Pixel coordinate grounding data
[Start of Attachment]
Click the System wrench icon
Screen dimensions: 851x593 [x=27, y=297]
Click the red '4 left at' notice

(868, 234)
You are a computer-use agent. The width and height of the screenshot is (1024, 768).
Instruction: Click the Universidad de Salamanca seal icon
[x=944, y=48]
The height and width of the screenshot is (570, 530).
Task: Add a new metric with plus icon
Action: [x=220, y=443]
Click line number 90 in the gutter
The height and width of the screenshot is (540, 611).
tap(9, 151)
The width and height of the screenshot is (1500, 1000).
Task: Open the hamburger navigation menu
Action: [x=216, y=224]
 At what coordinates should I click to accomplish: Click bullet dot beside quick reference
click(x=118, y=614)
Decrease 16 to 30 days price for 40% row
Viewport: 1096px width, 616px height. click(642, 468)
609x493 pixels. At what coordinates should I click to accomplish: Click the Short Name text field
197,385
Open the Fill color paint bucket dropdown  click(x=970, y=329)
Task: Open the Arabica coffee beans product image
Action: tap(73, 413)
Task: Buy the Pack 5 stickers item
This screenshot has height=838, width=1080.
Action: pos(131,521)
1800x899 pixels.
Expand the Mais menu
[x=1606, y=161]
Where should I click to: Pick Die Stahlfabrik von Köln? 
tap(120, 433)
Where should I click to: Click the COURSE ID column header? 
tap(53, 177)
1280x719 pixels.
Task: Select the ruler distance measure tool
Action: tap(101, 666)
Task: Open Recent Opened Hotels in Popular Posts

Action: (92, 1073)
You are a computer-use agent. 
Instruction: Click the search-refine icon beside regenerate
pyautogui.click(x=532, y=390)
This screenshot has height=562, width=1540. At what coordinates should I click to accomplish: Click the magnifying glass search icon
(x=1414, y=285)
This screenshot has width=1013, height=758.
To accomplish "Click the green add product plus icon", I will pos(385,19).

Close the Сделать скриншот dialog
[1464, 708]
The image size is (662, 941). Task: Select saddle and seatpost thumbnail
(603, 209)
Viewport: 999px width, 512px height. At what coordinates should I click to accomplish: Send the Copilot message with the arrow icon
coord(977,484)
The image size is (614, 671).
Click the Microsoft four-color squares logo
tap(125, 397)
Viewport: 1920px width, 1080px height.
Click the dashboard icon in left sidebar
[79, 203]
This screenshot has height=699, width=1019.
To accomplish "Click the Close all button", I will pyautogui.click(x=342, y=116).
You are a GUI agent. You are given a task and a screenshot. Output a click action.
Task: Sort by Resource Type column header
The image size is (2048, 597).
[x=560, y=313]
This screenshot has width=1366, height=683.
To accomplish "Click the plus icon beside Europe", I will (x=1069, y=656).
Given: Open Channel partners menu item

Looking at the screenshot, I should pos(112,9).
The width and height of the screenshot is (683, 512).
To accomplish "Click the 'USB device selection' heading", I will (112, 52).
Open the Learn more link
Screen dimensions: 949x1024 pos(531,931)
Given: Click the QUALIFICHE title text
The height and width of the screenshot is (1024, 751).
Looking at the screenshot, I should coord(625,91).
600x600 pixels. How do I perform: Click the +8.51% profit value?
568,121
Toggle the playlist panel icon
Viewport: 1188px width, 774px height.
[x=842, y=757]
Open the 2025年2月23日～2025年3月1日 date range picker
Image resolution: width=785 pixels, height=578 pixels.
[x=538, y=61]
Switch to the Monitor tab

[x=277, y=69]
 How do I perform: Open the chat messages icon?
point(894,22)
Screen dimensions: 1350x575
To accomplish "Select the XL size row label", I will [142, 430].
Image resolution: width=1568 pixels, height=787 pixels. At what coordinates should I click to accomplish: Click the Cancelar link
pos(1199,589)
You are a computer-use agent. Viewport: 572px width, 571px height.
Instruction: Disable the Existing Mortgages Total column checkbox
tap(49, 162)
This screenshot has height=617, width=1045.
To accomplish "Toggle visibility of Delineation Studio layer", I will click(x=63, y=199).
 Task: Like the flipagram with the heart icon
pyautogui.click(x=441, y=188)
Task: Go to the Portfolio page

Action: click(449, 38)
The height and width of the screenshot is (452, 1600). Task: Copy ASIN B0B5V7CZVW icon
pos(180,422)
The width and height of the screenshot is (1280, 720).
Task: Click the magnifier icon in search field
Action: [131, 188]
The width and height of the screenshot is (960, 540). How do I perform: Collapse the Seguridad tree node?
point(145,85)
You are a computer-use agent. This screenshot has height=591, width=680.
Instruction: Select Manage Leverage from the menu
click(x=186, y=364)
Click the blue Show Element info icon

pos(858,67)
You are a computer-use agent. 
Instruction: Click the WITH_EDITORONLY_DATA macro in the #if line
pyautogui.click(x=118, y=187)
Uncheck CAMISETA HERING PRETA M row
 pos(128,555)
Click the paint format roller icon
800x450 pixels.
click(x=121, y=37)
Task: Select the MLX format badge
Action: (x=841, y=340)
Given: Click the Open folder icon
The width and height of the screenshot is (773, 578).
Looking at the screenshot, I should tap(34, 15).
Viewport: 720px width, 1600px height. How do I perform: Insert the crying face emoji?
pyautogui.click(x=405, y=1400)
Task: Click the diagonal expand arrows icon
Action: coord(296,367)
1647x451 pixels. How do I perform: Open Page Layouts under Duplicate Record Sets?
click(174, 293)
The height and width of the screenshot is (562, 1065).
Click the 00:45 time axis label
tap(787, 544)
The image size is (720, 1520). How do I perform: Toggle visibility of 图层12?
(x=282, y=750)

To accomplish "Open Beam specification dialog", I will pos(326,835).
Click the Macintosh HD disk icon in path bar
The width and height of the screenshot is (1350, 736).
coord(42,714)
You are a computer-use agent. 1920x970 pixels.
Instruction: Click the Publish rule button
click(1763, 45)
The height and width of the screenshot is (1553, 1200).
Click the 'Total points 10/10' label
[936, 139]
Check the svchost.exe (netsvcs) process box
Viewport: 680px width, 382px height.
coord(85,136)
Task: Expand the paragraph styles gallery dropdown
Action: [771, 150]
[End of Attachment]
- TASK REQUIREMENTS:
Each line of the data is to be restated exactly.

- TASK OUTPUT:
Click the System wrench icon
Screen dimensions: 851x593 [x=27, y=297]
Click the red '4 left at' notice

(868, 234)
You are a computer-use agent. The width and height of the screenshot is (1024, 768).
Instruction: Click the Universidad de Salamanca seal icon
[x=944, y=48]
The height and width of the screenshot is (570, 530).
Task: Add a new metric with plus icon
Action: [x=220, y=443]
Click line number 90 in the gutter
The height and width of the screenshot is (540, 611).
tap(9, 151)
The width and height of the screenshot is (1500, 1000).
Task: Open the hamburger navigation menu
Action: [x=216, y=224]
 At what coordinates should I click to accomplish: Click bullet dot beside quick reference
click(x=118, y=614)
Decrease 16 to 30 days price for 40% row
Viewport: 1096px width, 616px height. click(642, 468)
609x493 pixels. At what coordinates should I click to accomplish: Click the Short Name text field
197,385
Open the Fill color paint bucket dropdown  click(x=970, y=329)
Task: Open the Arabica coffee beans product image
Action: tap(73, 413)
Task: Buy the Pack 5 stickers item
This screenshot has height=838, width=1080.
Action: pos(131,521)
1800x899 pixels.
Expand the Mais menu
[x=1606, y=161]
Where should I click to: Pick Die Stahlfabrik von Köln? 
tap(120, 433)
Where should I click to: Click the COURSE ID column header? 
tap(53, 177)
1280x719 pixels.
Task: Select the ruler distance measure tool
Action: tap(101, 666)
Task: Open Recent Opened Hotels in Popular Posts

Action: (92, 1073)
You are a computer-use agent. 
Instruction: Click the search-refine icon beside regenerate
pyautogui.click(x=532, y=390)
This screenshot has height=562, width=1540. At what coordinates should I click to accomplish: Click the magnifying glass search icon
(x=1414, y=285)
This screenshot has width=1013, height=758.
To accomplish "Click the green add product plus icon", I will pos(385,19).

Close the Сделать скриншот dialog
[1464, 708]
The image size is (662, 941). Task: Select saddle and seatpost thumbnail
(603, 209)
Viewport: 999px width, 512px height. At what coordinates should I click to accomplish: Send the Copilot message with the arrow icon
coord(977,484)
The image size is (614, 671).
Click the Microsoft four-color squares logo
tap(125, 397)
Viewport: 1920px width, 1080px height.
Click the dashboard icon in left sidebar
[79, 203]
This screenshot has height=699, width=1019.
To accomplish "Click the Close all button", I will pyautogui.click(x=342, y=116).
You are a GUI agent. You are given a task and a screenshot. Output a click action.
Task: Sort by Resource Type column header
The image size is (2048, 597).
[x=560, y=313]
This screenshot has width=1366, height=683.
To accomplish "Click the plus icon beside Europe", I will (x=1069, y=656).
Given: Open Channel partners menu item

Looking at the screenshot, I should pos(112,9).
The width and height of the screenshot is (683, 512).
To accomplish "Click the 'USB device selection' heading", I will (112, 52).
Open the Learn more link
Screen dimensions: 949x1024 pos(531,931)
Given: Click the QUALIFICHE title text
The height and width of the screenshot is (1024, 751).
Looking at the screenshot, I should coord(625,91).
600x600 pixels. How do I perform: Click the +8.51% profit value?
568,121
Toggle the playlist panel icon
Viewport: 1188px width, 774px height.
[x=842, y=757]
Open the 2025年2月23日～2025年3月1日 date range picker
Image resolution: width=785 pixels, height=578 pixels.
[x=538, y=61]
Switch to the Monitor tab

[x=277, y=69]
 How do I perform: Open the chat messages icon?
point(894,22)
Screen dimensions: 1350x575
To accomplish "Select the XL size row label", I will [142, 430].
Image resolution: width=1568 pixels, height=787 pixels. At what coordinates should I click to accomplish: Click the Cancelar link
pos(1199,589)
You are a computer-use agent. Viewport: 572px width, 571px height.
Instruction: Disable the Existing Mortgages Total column checkbox
tap(49, 162)
This screenshot has height=617, width=1045.
To accomplish "Toggle visibility of Delineation Studio layer", I will click(x=63, y=199).
 Task: Like the flipagram with the heart icon
pyautogui.click(x=441, y=188)
Task: Go to the Portfolio page

Action: click(449, 38)
The height and width of the screenshot is (452, 1600). Task: Copy ASIN B0B5V7CZVW icon
pos(180,422)
The width and height of the screenshot is (1280, 720).
Task: Click the magnifier icon in search field
Action: [131, 188]
The width and height of the screenshot is (960, 540). How do I perform: Collapse the Seguridad tree node?
point(145,85)
You are a computer-use agent. This screenshot has height=591, width=680.
Instruction: Select Manage Leverage from the menu
click(x=186, y=364)
Click the blue Show Element info icon

pos(858,67)
You are a computer-use agent. 
Instruction: Click the WITH_EDITORONLY_DATA macro in the #if line
pyautogui.click(x=118, y=187)
Uncheck CAMISETA HERING PRETA M row
 pos(128,555)
Click the paint format roller icon
800x450 pixels.
click(x=121, y=37)
Task: Select the MLX format badge
Action: (x=841, y=340)
Given: Click the Open folder icon
The width and height of the screenshot is (773, 578).
Looking at the screenshot, I should tap(34, 15).
Viewport: 720px width, 1600px height. How do I perform: Insert the crying face emoji?
pyautogui.click(x=405, y=1400)
Task: Click the diagonal expand arrows icon
Action: coord(296,367)
1647x451 pixels. How do I perform: Open Page Layouts under Duplicate Record Sets?
click(174, 293)
The height and width of the screenshot is (562, 1065).
Click the 00:45 time axis label
tap(787, 544)
The image size is (720, 1520). How do I perform: Toggle visibility of 图层12?
(x=282, y=750)

To accomplish "Open Beam specification dialog", I will pos(326,835).
Click the Macintosh HD disk icon in path bar
The width and height of the screenshot is (1350, 736).
coord(42,714)
You are a computer-use agent. 1920x970 pixels.
Instruction: Click the Publish rule button
click(1763, 45)
The height and width of the screenshot is (1553, 1200).
Click the 'Total points 10/10' label
[936, 139]
Check the svchost.exe (netsvcs) process box
Viewport: 680px width, 382px height.
coord(85,136)
Task: Expand the paragraph styles gallery dropdown
Action: [771, 150]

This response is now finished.